Data supplied:
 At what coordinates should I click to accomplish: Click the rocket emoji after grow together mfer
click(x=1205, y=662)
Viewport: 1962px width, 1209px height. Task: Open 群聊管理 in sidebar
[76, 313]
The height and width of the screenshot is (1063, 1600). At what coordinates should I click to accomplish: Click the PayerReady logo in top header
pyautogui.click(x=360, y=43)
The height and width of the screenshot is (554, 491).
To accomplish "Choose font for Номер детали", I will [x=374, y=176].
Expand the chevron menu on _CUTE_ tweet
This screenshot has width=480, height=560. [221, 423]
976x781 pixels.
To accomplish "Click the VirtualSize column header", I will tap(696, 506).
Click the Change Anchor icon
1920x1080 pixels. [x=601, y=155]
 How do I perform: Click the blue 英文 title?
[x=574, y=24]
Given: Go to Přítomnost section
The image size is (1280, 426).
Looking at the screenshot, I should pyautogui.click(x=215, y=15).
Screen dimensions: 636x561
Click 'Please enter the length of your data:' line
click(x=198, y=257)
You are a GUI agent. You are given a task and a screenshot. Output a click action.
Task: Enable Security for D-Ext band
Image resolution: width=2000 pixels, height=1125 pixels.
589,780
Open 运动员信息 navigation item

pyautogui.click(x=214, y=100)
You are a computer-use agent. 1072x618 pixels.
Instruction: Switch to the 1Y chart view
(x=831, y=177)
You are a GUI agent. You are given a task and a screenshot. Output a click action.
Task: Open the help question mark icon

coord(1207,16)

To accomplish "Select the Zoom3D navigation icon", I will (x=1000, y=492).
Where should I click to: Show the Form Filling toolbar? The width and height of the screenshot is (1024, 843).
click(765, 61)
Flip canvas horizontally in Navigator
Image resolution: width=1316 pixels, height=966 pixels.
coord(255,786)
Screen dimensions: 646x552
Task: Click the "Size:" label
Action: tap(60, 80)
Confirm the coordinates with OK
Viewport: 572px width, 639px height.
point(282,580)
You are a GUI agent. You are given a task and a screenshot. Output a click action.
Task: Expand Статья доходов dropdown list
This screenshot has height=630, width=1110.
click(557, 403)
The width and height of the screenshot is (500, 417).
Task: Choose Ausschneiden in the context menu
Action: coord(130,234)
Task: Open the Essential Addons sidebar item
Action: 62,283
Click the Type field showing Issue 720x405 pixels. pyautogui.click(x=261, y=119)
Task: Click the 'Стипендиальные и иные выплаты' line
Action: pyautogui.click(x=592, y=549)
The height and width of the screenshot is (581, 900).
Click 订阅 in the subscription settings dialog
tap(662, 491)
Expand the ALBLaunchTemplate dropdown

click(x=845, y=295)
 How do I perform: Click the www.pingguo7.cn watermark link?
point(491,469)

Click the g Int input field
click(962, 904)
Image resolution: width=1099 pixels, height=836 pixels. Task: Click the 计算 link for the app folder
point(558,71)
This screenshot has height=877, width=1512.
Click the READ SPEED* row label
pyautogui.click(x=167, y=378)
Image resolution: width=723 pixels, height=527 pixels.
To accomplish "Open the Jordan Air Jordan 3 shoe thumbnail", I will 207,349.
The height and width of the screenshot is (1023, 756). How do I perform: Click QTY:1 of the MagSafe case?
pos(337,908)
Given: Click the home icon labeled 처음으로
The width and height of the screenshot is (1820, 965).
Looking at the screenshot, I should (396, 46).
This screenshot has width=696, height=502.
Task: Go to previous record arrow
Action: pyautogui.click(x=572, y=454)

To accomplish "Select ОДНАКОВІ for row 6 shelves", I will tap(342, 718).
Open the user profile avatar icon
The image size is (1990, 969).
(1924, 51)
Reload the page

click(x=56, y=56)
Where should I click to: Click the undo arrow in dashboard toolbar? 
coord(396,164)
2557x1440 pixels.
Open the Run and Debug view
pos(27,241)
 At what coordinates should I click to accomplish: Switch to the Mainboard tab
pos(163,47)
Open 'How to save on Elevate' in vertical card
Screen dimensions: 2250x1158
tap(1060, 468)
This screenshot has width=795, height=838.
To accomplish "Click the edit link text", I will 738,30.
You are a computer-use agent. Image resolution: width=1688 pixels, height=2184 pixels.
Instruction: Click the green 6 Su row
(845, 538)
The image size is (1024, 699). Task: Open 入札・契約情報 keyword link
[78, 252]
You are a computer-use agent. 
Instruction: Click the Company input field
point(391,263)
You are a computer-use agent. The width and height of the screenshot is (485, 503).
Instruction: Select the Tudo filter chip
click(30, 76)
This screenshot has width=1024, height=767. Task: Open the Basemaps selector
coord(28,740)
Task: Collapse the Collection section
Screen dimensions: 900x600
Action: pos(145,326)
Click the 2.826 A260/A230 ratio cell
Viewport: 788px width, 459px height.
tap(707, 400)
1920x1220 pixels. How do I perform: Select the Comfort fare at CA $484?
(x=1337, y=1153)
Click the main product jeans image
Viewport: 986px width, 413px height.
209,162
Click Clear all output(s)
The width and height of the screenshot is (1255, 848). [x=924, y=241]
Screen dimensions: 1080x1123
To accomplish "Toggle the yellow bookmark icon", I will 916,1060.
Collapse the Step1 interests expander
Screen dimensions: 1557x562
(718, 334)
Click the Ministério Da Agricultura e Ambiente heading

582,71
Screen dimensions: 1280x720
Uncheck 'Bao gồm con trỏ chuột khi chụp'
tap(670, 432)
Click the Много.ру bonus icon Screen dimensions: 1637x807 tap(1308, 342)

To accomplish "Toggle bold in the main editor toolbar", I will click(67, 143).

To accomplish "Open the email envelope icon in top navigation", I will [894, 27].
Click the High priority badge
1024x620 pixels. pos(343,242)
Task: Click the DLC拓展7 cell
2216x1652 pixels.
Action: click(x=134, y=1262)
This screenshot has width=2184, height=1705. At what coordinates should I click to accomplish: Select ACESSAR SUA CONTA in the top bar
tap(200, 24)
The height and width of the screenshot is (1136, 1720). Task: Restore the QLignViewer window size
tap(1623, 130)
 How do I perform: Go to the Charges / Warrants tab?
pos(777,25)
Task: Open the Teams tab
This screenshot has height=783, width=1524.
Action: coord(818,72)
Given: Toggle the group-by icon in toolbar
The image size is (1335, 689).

What is required: Print every one of the rows above again, word for word and in the same order.

Exercise response:
 At what coordinates should I click to accomplish: Click the rocket emoji after grow together mfer
click(x=1205, y=662)
Viewport: 1962px width, 1209px height. Task: Open 群聊管理 in sidebar
[76, 313]
The height and width of the screenshot is (1063, 1600). At what coordinates should I click to accomplish: Click the PayerReady logo in top header
pyautogui.click(x=360, y=43)
The height and width of the screenshot is (554, 491).
To accomplish "Choose font for Номер детали", I will [x=374, y=176].
Expand the chevron menu on _CUTE_ tweet
This screenshot has width=480, height=560. [221, 423]
976x781 pixels.
To accomplish "Click the VirtualSize column header", I will tap(696, 506).
Click the Change Anchor icon
1920x1080 pixels. [x=601, y=155]
 How do I perform: Click the blue 英文 title?
[x=574, y=24]
Given: Go to Přítomnost section
The image size is (1280, 426).
Looking at the screenshot, I should pyautogui.click(x=215, y=15).
Screen dimensions: 636x561
Click 'Please enter the length of your data:' line
click(x=198, y=257)
You are a GUI agent. You are given a task and a screenshot. Output a click action.
Task: Enable Security for D-Ext band
Image resolution: width=2000 pixels, height=1125 pixels.
589,780
Open 运动员信息 navigation item

pyautogui.click(x=214, y=100)
You are a computer-use agent. 1072x618 pixels.
Instruction: Switch to the 1Y chart view
(x=831, y=177)
You are a GUI agent. You are given a task and a screenshot. Output a click action.
Task: Open the help question mark icon

coord(1207,16)

To accomplish "Select the Zoom3D navigation icon", I will (x=1000, y=492).
Where should I click to: Show the Form Filling toolbar? The width and height of the screenshot is (1024, 843).
click(765, 61)
Flip canvas horizontally in Navigator
Image resolution: width=1316 pixels, height=966 pixels.
coord(255,786)
Screen dimensions: 646x552
Task: Click the "Size:" label
Action: tap(60, 80)
Confirm the coordinates with OK
Viewport: 572px width, 639px height.
point(282,580)
You are a GUI agent. You are given a task and a screenshot. Output a click action.
Task: Expand Статья доходов dropdown list
This screenshot has height=630, width=1110.
click(557, 403)
The width and height of the screenshot is (500, 417).
Task: Choose Ausschneiden in the context menu
Action: coord(130,234)
Task: Open the Essential Addons sidebar item
Action: 62,283
Click the Type field showing Issue 720x405 pixels. pyautogui.click(x=261, y=119)
Task: Click the 'Стипендиальные и иные выплаты' line
Action: pyautogui.click(x=592, y=549)
The height and width of the screenshot is (581, 900).
Click 订阅 in the subscription settings dialog
tap(662, 491)
Expand the ALBLaunchTemplate dropdown

click(x=845, y=295)
 How do I perform: Click the www.pingguo7.cn watermark link?
point(491,469)

Click the g Int input field
click(962, 904)
Image resolution: width=1099 pixels, height=836 pixels. Task: Click the 计算 link for the app folder
point(558,71)
This screenshot has height=877, width=1512.
Click the READ SPEED* row label
pyautogui.click(x=167, y=378)
Image resolution: width=723 pixels, height=527 pixels.
To accomplish "Open the Jordan Air Jordan 3 shoe thumbnail", I will 207,349.
The height and width of the screenshot is (1023, 756). How do I perform: Click QTY:1 of the MagSafe case?
pos(337,908)
Given: Click the home icon labeled 처음으로
The width and height of the screenshot is (1820, 965).
Looking at the screenshot, I should (396, 46).
This screenshot has width=696, height=502.
Task: Go to previous record arrow
Action: pyautogui.click(x=572, y=454)

To accomplish "Select ОДНАКОВІ for row 6 shelves", I will tap(342, 718).
Open the user profile avatar icon
The image size is (1990, 969).
(1924, 51)
Reload the page

click(x=56, y=56)
Where should I click to: Click the undo arrow in dashboard toolbar? 
coord(396,164)
2557x1440 pixels.
Open the Run and Debug view
pos(27,241)
 At what coordinates should I click to accomplish: Switch to the Mainboard tab
pos(163,47)
Open 'How to save on Elevate' in vertical card
Screen dimensions: 2250x1158
tap(1060, 468)
This screenshot has width=795, height=838.
To accomplish "Click the edit link text", I will 738,30.
You are a computer-use agent. Image resolution: width=1688 pixels, height=2184 pixels.
Instruction: Click the green 6 Su row
(845, 538)
The image size is (1024, 699). Task: Open 入札・契約情報 keyword link
[78, 252]
You are a computer-use agent. 
Instruction: Click the Company input field
point(391,263)
You are a computer-use agent. The width and height of the screenshot is (485, 503).
Instruction: Select the Tudo filter chip
click(30, 76)
This screenshot has width=1024, height=767. Task: Open the Basemaps selector
coord(28,740)
Task: Collapse the Collection section
Screen dimensions: 900x600
Action: pos(145,326)
Click the 2.826 A260/A230 ratio cell
Viewport: 788px width, 459px height.
tap(707, 400)
1920x1220 pixels. How do I perform: Select the Comfort fare at CA $484?
(x=1337, y=1153)
Click the main product jeans image
Viewport: 986px width, 413px height.
209,162
Click Clear all output(s)
The width and height of the screenshot is (1255, 848). [x=924, y=241]
Screen dimensions: 1080x1123
To accomplish "Toggle the yellow bookmark icon", I will 916,1060.
Collapse the Step1 interests expander
Screen dimensions: 1557x562
(718, 334)
Click the Ministério Da Agricultura e Ambiente heading

582,71
Screen dimensions: 1280x720
Uncheck 'Bao gồm con trỏ chuột khi chụp'
tap(670, 432)
Click the Много.ру bonus icon Screen dimensions: 1637x807 tap(1308, 342)

To accomplish "Toggle bold in the main editor toolbar", I will click(67, 143).

To accomplish "Open the email envelope icon in top navigation", I will [894, 27].
Click the High priority badge
1024x620 pixels. pos(343,242)
Task: Click the DLC拓展7 cell
2216x1652 pixels.
Action: click(x=134, y=1262)
This screenshot has width=2184, height=1705. At what coordinates should I click to accomplish: Select ACESSAR SUA CONTA in the top bar
tap(200, 24)
The height and width of the screenshot is (1136, 1720). Task: Restore the QLignViewer window size
tap(1623, 130)
 How do I perform: Go to the Charges / Warrants tab?
pos(777,25)
Task: Open the Teams tab
This screenshot has height=783, width=1524.
Action: coord(818,72)
Given: Toggle the group-by icon in toolbar
The image size is (1335, 689).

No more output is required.